A new study has found that five and six-year-olds’ screen-time is linked with low fruit and vegetable consumption and high intake of unhealthy snacks such as crisps, chocolate and biscuits. The research, led by Dr Emma Haycraft, of Loughborough University’s School of Sport, Exercise and Health Sciences and the NCSEM-EM, also suggests that parents’ own tech and eating habits are influential to their youngsters’ behaviours.
The study, titled Clustering and correlates of screen-time and eating behaviours among young children, was funded by the British Heart Foundation and conducted by Dr Natalie Pearson. The aim of the study was to understand how the two concepts are linked in young children and examine some of the factors that are associated with these behaviours.

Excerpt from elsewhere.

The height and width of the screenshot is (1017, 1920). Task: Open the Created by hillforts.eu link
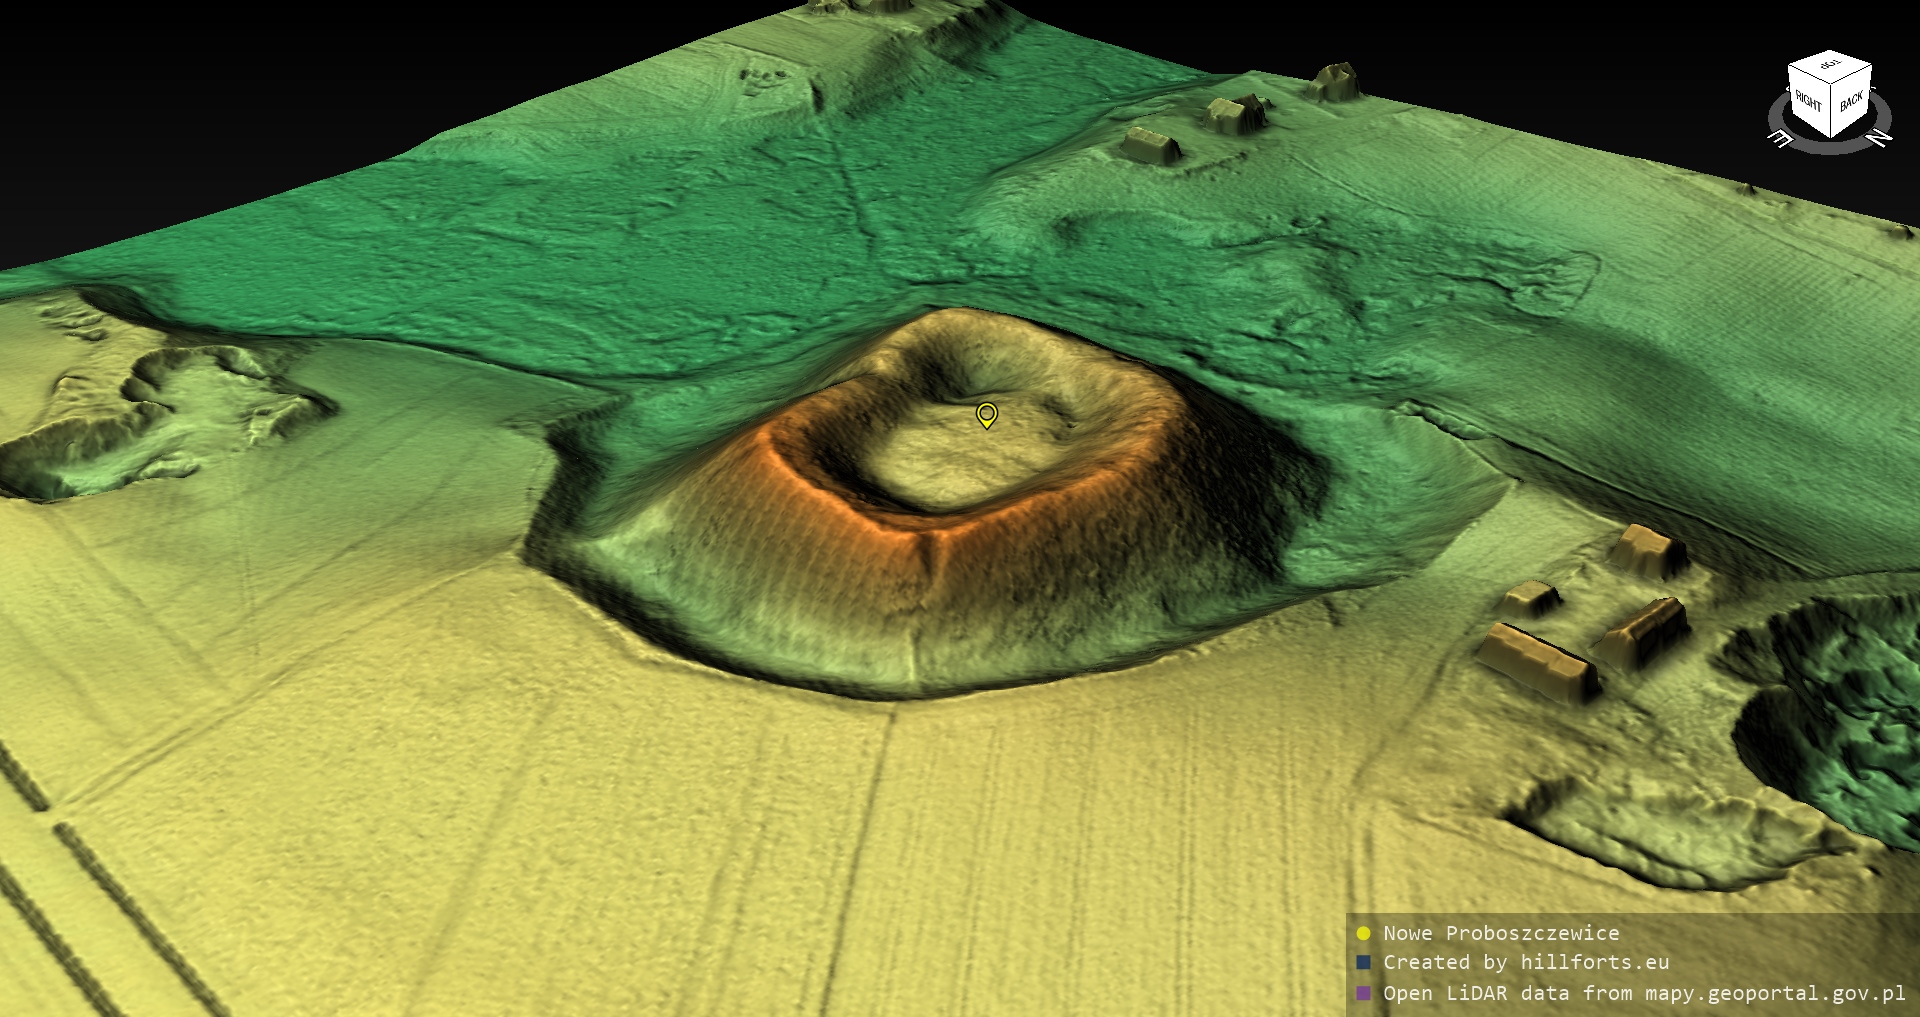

The research project saw parents of 126 children, aged five to six-years-old from the UK, complete a questionnaire that assessed their child’s screen time and consumption of fruit, vegetable and energy-dense foods (such as crisps, chocolate, biscuits and sweets); the parents also reported on their own screen and eating behaviours. The results found that screen-time and poor eating were consistently linked and that parents’ habits were also related to their youngsters’ behaviours.
The study also revealed that children who ate meals in front of the TV and children who had a higher availability of energy-dense snack foods at home were more likely to have higher screen-time, lower fruit and vegetable consumption and higher energy-dense snack food consumption.